アマゾン下請けに抗議 長崎のフリーランス配達員スト 「窮状を伝え、運送業界を改善したかった」

 長崎県を拠点に通販大手アマゾンジャパンの商品を運ぶフリーランス(個人事業主)配達員の労働組合が14日、県庁で会見し、団体交渉に応じない1次下請け運送会社に抗議した8日のストライキについて「配達員の窮状を伝え、運送業界を改善したかった」と意図を改めて主張した。

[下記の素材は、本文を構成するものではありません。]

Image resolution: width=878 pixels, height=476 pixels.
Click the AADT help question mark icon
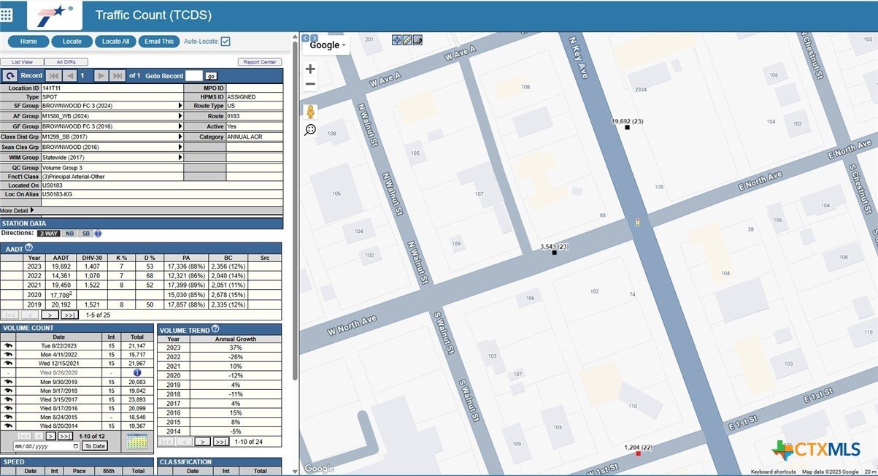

 約20人によるスト中も、ほかの配達員が業務を継続したため県内で荷物の遅配はなかったが、東京ユニオンアマゾン配達員組合長崎支部の男性幹部は会見で「(配達先に)迷惑をかけて申し訳ない」と陳謝。だが現在も1次下請けが団体交渉に応じる気配はなく、「少数では効果が薄い」とスト続行を断念したという。
 下請け会社間の契約解除に伴い失業の恐れがあるとして団体交渉を要求しているが、たとえ就業が継続されても「配達員は使い捨て。ボロ雑巾みたいな形で働かされるのが続くと思うと耐えられない」と職場環境の改善を訴えた。
 スト後、ニュース配信サイト「ヤフーニュース」のコメント欄に「他の仕事を探せばいい」という趣旨の投稿が相次いだのに対し、幹部は「それで済ませると何も変わらない。長崎が発端になって全国に飛び火して、運送業界の多重構造が変わってくれれば」と意義を強調。同席した50代の男性配達員も「下請けの配達員が理不尽に切られる業界に違和感がある。泣き寝入りの文化を改善したい」と話した。
 配達員は2次下請け(埼玉県川口市)と個別に契約。1次下請け(横浜市)が昨年12月、2次下請けとの業務委託契約を4月8日に打ちきると通告した。同労組によると、既に2次下請けは地位保全を求める仮処分を横浜地裁に申請。併せて1次下請けの関係会社を詐欺容疑で埼玉県警に告訴している。
 同労組は1次下請けによる不当労働行為の救済を東京都労働委員会に申し立てており、4月4日に審問が始まる予定。